_What to produce_:
Copy out all the lines in the records that include the word "with".

_Records for the task_:
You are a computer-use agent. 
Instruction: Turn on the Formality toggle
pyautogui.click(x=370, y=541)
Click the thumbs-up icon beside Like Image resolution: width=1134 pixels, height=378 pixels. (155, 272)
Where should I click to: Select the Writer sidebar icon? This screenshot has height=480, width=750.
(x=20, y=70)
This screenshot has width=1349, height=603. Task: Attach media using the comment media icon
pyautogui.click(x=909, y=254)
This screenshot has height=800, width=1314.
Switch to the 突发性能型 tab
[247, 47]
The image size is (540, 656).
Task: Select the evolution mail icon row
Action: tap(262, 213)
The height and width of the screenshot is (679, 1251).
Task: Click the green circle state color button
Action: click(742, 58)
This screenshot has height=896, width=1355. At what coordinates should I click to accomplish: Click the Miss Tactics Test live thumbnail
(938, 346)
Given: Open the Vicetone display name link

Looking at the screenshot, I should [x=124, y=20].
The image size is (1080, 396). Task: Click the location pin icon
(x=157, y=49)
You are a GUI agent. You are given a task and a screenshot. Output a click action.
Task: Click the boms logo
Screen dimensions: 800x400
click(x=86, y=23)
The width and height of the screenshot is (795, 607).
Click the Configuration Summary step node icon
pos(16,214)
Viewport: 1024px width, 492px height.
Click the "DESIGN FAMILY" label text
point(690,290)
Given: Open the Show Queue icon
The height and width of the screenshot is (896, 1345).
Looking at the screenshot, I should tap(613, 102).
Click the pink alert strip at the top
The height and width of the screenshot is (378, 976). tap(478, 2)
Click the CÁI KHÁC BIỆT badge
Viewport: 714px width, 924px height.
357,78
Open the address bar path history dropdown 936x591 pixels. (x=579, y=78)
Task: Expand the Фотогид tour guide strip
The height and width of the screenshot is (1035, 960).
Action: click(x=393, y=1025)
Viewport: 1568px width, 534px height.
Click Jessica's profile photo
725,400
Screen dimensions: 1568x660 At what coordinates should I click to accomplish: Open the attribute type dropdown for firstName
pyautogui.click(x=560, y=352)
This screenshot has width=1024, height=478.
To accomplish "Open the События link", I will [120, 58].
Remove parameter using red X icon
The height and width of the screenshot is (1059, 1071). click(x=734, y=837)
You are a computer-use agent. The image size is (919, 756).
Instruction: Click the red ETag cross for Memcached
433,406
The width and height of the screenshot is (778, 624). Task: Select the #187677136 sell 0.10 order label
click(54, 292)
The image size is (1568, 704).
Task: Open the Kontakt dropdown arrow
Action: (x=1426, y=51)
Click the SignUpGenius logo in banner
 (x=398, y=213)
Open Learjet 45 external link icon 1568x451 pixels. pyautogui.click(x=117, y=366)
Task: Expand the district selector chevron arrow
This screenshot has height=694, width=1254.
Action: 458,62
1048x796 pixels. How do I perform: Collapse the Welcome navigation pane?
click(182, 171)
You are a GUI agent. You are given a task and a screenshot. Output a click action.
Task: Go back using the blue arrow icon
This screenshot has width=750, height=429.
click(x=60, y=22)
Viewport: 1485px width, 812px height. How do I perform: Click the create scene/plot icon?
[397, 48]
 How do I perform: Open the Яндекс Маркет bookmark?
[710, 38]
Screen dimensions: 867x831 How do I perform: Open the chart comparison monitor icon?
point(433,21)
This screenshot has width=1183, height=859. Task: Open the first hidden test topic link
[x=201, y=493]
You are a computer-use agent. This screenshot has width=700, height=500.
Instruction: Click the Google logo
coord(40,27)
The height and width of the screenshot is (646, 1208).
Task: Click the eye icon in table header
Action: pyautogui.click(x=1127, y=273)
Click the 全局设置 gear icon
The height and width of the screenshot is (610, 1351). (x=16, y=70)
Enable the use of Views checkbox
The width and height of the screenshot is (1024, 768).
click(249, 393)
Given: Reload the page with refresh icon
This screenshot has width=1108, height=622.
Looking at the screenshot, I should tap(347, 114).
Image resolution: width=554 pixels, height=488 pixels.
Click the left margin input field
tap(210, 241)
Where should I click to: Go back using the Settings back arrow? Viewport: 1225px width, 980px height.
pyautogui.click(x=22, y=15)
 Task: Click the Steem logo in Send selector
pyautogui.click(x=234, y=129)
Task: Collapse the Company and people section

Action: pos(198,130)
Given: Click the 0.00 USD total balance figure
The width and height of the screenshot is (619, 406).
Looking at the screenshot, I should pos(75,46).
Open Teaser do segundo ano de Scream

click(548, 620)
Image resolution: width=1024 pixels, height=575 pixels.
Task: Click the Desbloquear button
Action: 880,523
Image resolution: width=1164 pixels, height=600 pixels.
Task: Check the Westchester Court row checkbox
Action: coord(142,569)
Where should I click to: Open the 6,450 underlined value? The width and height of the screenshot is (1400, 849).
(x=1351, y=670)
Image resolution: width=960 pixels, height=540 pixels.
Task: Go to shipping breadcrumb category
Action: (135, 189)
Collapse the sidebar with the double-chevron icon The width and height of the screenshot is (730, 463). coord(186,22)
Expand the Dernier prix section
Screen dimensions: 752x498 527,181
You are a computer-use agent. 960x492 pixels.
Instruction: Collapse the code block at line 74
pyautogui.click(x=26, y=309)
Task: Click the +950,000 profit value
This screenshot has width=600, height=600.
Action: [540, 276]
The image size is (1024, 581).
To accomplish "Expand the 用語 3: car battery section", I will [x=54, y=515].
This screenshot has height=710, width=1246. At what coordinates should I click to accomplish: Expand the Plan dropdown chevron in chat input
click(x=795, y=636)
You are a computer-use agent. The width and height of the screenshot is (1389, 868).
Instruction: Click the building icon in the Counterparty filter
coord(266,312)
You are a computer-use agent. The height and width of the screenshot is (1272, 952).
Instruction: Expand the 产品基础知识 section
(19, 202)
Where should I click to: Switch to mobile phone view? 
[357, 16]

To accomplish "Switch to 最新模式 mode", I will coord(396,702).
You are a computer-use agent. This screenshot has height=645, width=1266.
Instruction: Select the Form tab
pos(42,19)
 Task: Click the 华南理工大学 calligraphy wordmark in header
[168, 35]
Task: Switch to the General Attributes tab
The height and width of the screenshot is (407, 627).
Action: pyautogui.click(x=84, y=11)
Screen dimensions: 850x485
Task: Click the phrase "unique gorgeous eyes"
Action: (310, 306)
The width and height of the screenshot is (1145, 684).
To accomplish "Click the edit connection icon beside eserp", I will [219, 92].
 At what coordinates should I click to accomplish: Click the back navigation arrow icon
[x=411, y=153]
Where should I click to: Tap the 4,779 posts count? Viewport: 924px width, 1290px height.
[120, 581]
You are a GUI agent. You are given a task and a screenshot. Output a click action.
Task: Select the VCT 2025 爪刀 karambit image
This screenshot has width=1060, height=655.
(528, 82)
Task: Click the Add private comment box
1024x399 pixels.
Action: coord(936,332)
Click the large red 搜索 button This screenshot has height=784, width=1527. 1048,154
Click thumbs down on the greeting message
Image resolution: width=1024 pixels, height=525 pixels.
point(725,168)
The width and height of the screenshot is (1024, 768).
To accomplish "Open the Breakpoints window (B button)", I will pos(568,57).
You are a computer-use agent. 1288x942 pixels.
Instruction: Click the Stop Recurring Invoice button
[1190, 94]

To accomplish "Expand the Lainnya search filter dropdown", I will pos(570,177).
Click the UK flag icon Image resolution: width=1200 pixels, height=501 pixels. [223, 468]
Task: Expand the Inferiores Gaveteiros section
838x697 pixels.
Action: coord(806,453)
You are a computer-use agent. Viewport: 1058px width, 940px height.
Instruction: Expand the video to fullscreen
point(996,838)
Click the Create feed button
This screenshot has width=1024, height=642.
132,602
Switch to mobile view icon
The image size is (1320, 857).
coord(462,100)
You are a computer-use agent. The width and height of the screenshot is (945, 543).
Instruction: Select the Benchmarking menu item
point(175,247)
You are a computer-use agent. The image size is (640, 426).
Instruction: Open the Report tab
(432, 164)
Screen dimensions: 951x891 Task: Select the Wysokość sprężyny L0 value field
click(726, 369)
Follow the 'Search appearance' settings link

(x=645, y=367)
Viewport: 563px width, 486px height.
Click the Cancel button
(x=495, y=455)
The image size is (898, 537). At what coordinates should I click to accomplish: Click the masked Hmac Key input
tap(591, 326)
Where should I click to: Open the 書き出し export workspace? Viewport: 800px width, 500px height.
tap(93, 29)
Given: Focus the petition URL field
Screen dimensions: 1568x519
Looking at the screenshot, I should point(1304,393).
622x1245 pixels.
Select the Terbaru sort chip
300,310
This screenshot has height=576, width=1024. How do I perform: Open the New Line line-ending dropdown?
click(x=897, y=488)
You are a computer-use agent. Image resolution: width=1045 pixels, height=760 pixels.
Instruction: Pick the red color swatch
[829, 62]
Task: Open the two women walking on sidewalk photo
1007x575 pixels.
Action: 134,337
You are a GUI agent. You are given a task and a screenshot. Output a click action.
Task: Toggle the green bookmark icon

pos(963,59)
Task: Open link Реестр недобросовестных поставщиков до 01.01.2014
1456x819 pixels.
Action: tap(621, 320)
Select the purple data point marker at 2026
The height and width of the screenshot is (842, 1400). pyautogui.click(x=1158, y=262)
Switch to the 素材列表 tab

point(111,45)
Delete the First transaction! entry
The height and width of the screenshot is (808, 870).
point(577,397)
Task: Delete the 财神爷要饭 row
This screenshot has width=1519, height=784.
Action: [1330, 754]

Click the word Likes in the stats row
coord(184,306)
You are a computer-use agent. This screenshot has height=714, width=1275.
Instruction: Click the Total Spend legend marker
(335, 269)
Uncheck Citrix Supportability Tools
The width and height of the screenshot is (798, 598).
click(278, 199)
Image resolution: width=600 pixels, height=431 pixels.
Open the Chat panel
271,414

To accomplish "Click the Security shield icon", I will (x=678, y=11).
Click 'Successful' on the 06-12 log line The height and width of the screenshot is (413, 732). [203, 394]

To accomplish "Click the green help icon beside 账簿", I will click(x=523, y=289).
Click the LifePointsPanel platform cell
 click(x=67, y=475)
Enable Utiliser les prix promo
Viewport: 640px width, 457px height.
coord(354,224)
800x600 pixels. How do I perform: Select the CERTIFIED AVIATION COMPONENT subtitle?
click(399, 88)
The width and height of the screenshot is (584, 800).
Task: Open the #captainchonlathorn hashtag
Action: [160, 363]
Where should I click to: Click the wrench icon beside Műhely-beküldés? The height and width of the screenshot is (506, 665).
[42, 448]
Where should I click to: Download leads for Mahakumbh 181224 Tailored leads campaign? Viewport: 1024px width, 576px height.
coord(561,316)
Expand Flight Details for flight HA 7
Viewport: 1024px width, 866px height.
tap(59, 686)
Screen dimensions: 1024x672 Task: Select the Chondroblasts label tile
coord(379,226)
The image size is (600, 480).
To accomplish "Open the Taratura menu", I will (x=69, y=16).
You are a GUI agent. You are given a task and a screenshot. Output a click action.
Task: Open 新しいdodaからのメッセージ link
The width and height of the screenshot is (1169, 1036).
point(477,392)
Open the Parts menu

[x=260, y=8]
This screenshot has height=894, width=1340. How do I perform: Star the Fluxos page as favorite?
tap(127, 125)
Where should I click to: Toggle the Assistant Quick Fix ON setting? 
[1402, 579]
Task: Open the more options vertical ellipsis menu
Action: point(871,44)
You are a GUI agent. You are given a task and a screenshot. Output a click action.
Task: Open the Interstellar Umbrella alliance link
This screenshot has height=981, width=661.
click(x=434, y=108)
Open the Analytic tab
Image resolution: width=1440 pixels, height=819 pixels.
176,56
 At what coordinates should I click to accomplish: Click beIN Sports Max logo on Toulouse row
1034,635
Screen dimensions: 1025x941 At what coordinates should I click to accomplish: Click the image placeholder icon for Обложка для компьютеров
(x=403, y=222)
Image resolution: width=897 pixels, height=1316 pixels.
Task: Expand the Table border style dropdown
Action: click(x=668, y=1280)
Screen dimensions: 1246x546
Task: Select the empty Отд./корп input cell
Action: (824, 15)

_Finished exercise_:
Given: Reload the page with refresh icon
Collapse the sidebar with the double-chevron icon The width and height of the screenshot is (730, 463). coord(186,22)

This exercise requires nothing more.